Policjanci z Grudziądza zatrzymali 33-latka podejrzanego o dokonanie trzech rozbojów z użyciem niebezpiecznego narzędzia. Do przestępstw doszło w miniony weekend w ciągu niespełna 8 godzin. Mężczyzna decyzją sądu trafił do aresztu.

Informacja do dyżurnego grudziądzkiej komendy wpłynęła w piatek (22.09.23) około godziny 16.30. Na terenie byłych zakładów mięsnych na ul. Narutowicza, do przebywających tam dwóch chłopców (14 i 15 lat) miał podejść mężczyzna. Grożąc nożem miał zażądać wydania kosztowności. Chłopcy oddali mu telefon komórkowy oraz łańcuszek.

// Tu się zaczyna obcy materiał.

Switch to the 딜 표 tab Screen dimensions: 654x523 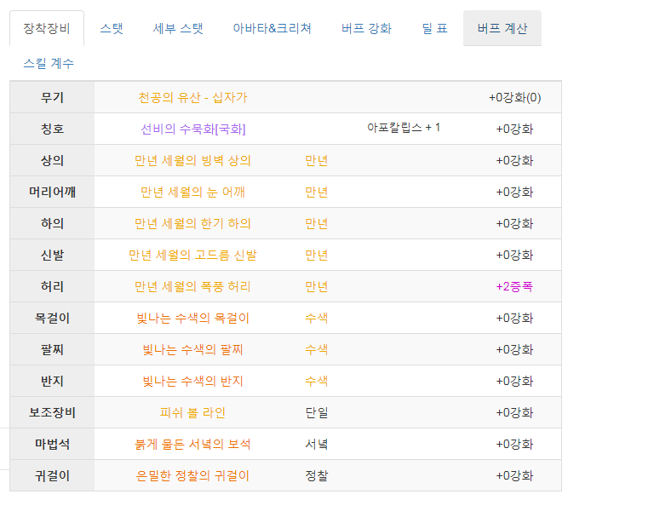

Dokolejnego przestępstwa doszło niespełna 8 godzin później. W sobotę nad ranem około godziny 4.00 na peronie dworca kolejowego na ul. Dworcowej ten sam mężczyzna, również grożąc nożem 17-latkowi dokonał zaboru 2 telefonów komórkowych.

Zespół dyżurnych skierował na miejsce patrol prewencji. W tym samym czasie inny patrol ogniwa patrolowo-interwencyjnego słysząc komunikat o rozboju natychmiast udał się w rejon dworca PKP. Znajomość terenu i doświadczenie policjantów pozwoliły na szybkie namierzenie i zatrzymanie sprawcy przestępca. Okazał się nim 33-letni mieszkaniec Grudziądza.

Zatrzymany mężczyzna usłyszał zarzut 3 rozbojów z wykorzystaniem niebezpiecznego narzędzia, za co grozi kara od 3 do 12 lat pozbawienia wolności. Na wniosek prokuratora Sąd Rejonowy w Grudziądzu zastosował wobec niego 3-miesięczny areszt.